Show HN: Magnitude – open-source, AI-native test framework for web apps

1. grbsh ◴[25 Apr 25 17:15 UTC] No.43796164[source]▶

I know moondream is cheap / fast and can run locally, but is it good enough? In my experience testing things like Computer Use, anything but the large LLMs has been so unreliable as to be unworkable. But maybe you guys are doing something special to make it work well in concert?

replies(1): >>43796265 #

2. anerli ◴[25 Apr 25 17:23 UTC] No.43796265[source]▶

>>43796164 (TP) #

So it's key to still have a big model that is devising the overall strategy for executing the test case. Moondream on its own is pretty limited and can't handle complex queries. The planner gives very specific instructions to Moondream, which is just responsible for locating different targets on the screen. It's basically just the layer between the big LLM doing the actual "thinking" and grounding that to specific UI interactions.

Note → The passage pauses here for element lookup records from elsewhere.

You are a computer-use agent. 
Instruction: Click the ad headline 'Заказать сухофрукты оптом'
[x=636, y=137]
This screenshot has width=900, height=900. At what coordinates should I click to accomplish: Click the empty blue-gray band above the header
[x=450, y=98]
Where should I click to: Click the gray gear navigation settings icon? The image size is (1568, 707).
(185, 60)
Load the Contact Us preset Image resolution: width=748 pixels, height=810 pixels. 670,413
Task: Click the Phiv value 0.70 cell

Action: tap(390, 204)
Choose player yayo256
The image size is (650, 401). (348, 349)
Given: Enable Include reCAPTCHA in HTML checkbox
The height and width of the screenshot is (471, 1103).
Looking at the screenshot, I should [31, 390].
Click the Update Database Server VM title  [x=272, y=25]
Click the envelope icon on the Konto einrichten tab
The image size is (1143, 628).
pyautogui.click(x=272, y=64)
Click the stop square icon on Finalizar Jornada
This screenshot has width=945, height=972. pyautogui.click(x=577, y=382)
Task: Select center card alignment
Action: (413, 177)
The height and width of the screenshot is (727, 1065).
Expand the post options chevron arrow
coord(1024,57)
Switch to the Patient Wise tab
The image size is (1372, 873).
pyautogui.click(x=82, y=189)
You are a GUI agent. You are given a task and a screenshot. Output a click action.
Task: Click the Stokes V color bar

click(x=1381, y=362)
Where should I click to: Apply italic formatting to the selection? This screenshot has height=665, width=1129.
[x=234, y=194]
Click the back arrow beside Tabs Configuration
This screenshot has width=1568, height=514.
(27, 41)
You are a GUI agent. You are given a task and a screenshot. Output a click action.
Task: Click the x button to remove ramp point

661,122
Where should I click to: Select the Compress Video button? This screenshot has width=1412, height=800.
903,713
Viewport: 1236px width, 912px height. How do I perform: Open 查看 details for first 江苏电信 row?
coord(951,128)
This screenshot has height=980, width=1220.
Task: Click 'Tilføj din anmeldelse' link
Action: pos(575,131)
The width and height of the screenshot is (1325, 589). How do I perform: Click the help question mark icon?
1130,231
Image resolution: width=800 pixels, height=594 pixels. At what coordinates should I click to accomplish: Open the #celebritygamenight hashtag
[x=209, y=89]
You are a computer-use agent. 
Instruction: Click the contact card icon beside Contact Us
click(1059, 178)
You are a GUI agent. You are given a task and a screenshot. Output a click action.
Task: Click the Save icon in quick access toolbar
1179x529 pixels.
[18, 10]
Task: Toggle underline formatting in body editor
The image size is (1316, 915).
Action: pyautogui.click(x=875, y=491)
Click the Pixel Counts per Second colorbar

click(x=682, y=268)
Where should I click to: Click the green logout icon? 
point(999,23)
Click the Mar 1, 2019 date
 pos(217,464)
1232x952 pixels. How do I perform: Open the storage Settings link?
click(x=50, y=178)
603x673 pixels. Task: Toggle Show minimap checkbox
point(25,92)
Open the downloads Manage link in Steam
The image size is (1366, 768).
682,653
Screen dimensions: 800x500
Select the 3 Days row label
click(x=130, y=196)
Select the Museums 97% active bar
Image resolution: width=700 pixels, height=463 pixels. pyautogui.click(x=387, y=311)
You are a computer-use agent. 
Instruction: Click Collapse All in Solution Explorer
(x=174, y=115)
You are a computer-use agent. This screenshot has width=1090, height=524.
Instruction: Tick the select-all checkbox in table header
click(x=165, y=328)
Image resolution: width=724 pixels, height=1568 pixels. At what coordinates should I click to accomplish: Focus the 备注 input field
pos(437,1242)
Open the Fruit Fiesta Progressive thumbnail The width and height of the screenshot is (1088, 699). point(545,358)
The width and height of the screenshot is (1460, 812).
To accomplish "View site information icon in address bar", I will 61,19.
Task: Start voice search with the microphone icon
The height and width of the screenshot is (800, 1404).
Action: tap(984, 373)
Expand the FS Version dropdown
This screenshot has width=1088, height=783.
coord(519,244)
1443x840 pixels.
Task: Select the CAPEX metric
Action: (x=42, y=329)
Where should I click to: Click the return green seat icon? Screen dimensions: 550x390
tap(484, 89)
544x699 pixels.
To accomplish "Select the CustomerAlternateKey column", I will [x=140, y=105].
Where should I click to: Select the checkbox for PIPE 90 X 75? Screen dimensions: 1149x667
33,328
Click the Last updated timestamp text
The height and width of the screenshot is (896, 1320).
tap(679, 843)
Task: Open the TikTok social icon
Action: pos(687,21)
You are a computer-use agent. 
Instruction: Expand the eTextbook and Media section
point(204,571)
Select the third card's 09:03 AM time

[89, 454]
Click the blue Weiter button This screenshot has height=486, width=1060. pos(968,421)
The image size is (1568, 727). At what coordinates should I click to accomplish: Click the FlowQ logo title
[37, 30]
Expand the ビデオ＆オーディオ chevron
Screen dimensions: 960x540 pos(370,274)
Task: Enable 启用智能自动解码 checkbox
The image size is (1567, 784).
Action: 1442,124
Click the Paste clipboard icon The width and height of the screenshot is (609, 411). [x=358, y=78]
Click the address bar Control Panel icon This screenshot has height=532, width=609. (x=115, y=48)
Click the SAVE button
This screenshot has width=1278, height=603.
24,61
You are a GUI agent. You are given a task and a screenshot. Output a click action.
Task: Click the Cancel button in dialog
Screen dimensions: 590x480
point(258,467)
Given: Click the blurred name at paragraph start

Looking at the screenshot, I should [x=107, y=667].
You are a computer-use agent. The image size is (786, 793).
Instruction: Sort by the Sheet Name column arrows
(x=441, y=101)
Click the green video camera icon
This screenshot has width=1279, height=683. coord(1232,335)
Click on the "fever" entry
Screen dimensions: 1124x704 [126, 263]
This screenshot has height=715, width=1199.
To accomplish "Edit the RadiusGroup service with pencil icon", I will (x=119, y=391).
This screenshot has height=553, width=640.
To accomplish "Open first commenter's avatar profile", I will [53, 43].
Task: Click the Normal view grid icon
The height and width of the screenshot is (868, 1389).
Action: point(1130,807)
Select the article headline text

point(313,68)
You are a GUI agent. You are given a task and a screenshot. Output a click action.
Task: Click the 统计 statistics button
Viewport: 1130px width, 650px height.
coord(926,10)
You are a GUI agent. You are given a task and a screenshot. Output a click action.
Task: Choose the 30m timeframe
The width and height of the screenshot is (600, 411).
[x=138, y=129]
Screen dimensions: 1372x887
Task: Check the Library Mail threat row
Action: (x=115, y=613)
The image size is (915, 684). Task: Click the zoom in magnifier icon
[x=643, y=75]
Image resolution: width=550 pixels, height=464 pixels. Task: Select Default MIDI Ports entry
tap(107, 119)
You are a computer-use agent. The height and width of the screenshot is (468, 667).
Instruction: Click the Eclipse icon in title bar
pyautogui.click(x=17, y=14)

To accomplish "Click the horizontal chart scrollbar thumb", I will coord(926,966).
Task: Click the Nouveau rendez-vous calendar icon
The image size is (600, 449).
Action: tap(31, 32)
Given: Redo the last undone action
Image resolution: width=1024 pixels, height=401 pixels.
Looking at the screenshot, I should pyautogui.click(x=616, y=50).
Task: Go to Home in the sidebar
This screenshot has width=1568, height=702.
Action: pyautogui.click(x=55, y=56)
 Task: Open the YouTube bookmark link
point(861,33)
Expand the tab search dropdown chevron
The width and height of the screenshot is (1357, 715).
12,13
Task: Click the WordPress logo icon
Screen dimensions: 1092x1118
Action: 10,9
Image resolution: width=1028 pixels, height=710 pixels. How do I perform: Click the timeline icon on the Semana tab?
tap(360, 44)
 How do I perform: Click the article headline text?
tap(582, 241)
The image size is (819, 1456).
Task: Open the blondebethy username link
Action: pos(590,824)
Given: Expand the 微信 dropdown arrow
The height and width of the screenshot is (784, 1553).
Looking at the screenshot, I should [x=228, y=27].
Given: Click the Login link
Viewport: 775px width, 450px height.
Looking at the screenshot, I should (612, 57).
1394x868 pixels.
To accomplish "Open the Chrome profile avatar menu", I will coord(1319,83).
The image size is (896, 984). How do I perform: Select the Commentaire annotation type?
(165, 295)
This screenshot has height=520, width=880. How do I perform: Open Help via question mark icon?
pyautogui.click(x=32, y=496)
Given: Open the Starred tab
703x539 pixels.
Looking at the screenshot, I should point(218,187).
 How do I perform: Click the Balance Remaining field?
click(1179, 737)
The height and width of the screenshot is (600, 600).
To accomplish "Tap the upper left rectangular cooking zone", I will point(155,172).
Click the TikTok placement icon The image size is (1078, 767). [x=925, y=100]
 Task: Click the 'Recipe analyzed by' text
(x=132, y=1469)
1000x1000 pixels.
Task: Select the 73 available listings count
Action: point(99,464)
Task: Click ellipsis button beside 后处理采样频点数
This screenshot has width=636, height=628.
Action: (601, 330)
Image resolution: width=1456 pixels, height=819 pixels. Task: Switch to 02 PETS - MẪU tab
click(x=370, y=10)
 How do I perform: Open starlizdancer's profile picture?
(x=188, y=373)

Where it gets interesting, is that we can save the execution plan that the big model comes up with and run with ONLY Moondream if the plan is specific enough. Then switch back out to the big model if some action path requires adjustment. This means we can run repeated tests much more efficiently and consistently.

replies(1): >>43796326 #

3. grbsh ◴[25 Apr 25 17:28 UTC] No.43796326[source]▶

>>43796265 #

Ooh, I really like the idea about deciding whether to use the big or small model based on task specificity.

replies(1): >>43796341 #

4. tough ◴[25 Apr 25 17:29 UTC] No.43796341{3}[source]▶

>>43796326 #

You might like https://pypi.org/project/llm-predictive-router/

replies(1): >>43796510 #

5. anerli ◴[25 Apr 25 17:44 UTC] No.43796510{4}[source]▶

>>43796341 #

Oh this is interesting. In our case we are being very specific about which types of prompts go where, so the planner essentially creates prompts that will be executed by Moondream, instead of trying to route prompts generally to the appropriate model. The types of requests that our planner agent vs Moondream can handle are fundamentally different for our use case.

replies(1): >>43796610 #

6. tough ◴[25 Apr 25 17:52 UTC] No.43796610{5}[source]▶

>>43796510 #

interesting, will check out yours i'm mostly interested on these dynamic routers so I can mix local and API based depending on needs, i cannot run some models locally but most of the tasks don't even require such power (on building ai agentic systems)

there's also https://github.com/lm-sys/RouteLLM

and other similar

I guess your system is not as open-ended task oriented so you can just build workflows deciding which model to use at each step, these routing mechanisms are more useful for open-ended tasks that dont fit on a workflow so well (maybe?)